- WHAT NEEDS TO BE DONE -
Render the data from the line holding "This screenshot has height=736, width=1080." through the line holding "will click(93, 607).", inclusive, as a Markdown table with the columns Row and Line. Leave out blank lines.

- INFORMATION GIVEN -
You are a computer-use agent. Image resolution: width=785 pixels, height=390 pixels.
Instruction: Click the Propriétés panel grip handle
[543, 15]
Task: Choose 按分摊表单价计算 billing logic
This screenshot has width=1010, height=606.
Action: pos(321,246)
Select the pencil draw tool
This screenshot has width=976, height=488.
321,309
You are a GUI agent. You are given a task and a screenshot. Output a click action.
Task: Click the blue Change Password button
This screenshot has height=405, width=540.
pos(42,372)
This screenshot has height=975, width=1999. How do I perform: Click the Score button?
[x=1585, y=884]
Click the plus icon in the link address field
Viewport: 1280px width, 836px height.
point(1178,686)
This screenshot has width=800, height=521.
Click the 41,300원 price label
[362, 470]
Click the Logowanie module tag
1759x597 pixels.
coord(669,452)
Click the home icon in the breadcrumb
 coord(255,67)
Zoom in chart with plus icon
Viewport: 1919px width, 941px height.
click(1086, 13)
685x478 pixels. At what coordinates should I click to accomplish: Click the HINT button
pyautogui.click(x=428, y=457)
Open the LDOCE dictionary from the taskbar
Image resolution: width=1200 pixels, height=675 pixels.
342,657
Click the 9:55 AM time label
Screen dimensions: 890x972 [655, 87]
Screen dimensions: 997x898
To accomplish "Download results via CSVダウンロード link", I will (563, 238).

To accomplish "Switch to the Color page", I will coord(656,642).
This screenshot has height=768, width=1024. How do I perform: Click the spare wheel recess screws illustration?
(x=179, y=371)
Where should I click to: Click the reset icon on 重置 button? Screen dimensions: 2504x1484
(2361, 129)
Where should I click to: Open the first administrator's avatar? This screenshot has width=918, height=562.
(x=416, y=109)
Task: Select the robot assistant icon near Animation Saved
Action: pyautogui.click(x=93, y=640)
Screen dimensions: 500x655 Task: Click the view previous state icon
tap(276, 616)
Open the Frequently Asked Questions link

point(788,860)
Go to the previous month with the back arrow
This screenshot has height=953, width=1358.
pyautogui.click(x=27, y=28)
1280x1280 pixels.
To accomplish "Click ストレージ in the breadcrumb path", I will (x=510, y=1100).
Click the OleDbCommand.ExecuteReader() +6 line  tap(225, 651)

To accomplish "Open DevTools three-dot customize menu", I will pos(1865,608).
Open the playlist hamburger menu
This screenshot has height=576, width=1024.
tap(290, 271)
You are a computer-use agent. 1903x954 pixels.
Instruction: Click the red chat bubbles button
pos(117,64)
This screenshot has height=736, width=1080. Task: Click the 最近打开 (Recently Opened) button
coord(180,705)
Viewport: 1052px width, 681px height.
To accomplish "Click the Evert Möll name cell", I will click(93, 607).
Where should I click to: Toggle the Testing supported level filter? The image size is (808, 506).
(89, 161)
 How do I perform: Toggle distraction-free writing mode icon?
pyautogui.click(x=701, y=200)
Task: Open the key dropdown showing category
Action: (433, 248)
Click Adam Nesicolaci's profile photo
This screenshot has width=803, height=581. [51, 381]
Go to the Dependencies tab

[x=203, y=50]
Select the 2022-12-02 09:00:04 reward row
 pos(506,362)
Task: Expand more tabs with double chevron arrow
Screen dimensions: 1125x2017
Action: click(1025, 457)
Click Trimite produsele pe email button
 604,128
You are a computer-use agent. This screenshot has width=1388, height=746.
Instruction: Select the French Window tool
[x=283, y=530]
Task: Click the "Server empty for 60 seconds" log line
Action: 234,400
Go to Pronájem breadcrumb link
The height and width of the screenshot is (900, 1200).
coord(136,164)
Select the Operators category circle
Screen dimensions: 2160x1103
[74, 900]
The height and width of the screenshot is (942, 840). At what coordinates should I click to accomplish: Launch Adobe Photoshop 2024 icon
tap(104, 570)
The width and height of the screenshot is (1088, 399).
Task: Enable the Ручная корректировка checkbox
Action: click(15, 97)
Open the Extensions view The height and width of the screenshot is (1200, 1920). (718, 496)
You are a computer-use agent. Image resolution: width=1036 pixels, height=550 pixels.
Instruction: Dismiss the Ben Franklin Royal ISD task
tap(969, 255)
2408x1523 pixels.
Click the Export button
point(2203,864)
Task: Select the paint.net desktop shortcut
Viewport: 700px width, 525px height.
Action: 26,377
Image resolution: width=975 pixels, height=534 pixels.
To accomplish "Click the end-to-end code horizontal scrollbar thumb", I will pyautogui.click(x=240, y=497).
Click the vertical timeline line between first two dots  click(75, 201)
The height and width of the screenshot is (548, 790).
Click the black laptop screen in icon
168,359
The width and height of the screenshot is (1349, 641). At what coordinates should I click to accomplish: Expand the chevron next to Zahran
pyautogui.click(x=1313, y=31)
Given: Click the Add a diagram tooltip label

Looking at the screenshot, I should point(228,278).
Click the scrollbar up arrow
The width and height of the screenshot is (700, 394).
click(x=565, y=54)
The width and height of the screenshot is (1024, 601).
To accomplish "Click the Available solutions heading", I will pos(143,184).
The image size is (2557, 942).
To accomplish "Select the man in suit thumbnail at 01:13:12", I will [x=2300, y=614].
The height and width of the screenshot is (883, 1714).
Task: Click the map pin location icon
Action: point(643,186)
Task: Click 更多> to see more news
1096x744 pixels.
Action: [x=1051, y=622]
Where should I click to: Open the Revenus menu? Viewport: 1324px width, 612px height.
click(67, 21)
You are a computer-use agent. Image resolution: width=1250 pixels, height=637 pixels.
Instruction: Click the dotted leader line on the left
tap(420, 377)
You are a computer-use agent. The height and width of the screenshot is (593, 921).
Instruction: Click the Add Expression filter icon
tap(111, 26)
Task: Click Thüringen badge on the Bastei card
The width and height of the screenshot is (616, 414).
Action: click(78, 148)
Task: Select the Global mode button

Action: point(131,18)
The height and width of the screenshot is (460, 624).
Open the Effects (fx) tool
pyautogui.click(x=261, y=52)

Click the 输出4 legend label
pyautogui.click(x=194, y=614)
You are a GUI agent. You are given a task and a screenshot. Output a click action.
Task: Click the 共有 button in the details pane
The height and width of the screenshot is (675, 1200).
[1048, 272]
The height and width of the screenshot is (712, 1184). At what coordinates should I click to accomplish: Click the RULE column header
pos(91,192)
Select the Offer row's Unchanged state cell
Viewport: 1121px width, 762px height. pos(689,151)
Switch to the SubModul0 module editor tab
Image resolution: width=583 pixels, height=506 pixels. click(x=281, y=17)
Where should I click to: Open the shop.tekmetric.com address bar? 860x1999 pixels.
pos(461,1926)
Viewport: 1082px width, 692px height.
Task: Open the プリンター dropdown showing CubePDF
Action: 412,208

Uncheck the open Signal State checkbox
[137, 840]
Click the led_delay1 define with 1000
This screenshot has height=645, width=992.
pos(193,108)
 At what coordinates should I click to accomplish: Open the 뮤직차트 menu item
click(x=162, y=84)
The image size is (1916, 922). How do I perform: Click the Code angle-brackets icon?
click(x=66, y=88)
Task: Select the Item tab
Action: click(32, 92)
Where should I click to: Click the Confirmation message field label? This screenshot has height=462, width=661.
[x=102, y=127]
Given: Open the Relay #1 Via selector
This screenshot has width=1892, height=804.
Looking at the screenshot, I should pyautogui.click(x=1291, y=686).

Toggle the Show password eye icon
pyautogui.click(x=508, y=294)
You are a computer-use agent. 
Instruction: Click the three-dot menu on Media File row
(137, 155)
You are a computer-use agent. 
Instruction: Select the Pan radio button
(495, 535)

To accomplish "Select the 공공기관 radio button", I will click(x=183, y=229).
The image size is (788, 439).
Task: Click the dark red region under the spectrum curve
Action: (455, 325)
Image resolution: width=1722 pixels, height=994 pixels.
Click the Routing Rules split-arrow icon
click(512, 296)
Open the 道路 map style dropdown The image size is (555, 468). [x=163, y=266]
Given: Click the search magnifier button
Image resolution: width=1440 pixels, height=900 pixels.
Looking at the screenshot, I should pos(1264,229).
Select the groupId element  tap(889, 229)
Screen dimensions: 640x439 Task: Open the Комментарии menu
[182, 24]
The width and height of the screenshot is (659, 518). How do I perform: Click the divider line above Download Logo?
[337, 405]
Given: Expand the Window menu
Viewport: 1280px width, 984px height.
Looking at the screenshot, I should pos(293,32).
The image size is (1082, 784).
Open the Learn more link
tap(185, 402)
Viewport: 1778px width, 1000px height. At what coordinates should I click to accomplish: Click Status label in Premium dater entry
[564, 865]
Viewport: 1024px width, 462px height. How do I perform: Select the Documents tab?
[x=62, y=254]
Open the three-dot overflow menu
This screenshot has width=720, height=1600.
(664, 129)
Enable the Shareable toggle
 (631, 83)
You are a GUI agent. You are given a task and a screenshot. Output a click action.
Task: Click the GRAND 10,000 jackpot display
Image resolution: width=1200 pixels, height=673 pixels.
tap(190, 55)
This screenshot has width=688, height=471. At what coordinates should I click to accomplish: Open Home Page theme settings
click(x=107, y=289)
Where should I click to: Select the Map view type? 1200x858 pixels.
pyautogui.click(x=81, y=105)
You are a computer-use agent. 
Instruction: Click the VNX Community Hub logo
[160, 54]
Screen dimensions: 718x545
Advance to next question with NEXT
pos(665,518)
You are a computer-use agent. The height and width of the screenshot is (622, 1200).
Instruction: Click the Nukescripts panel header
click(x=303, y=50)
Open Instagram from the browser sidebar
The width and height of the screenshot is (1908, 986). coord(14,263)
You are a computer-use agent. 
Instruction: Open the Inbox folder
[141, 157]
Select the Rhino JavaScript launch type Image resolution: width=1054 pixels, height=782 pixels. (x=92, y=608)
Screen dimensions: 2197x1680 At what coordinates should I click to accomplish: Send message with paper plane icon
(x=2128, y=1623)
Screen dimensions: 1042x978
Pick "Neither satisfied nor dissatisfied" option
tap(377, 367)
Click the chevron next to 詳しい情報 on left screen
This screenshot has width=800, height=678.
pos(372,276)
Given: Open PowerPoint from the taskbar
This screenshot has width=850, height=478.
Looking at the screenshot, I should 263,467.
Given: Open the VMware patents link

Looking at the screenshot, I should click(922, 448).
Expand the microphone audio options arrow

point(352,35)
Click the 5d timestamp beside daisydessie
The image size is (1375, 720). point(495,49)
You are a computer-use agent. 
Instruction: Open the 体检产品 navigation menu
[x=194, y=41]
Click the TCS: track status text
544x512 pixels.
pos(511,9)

- FULL ANSWER -
| Row | Line |
|---|---|
| 1 | This screenshot has height=736, width=1080. Task: Click the 最近打开 (Recently Opened) button |
| 2 | coord(180,705) |
| 3 | Viewport: 1052px width, 681px height. |
| 4 | To accomplish "Click the Evert Möll name cell", I will click(93, 607). |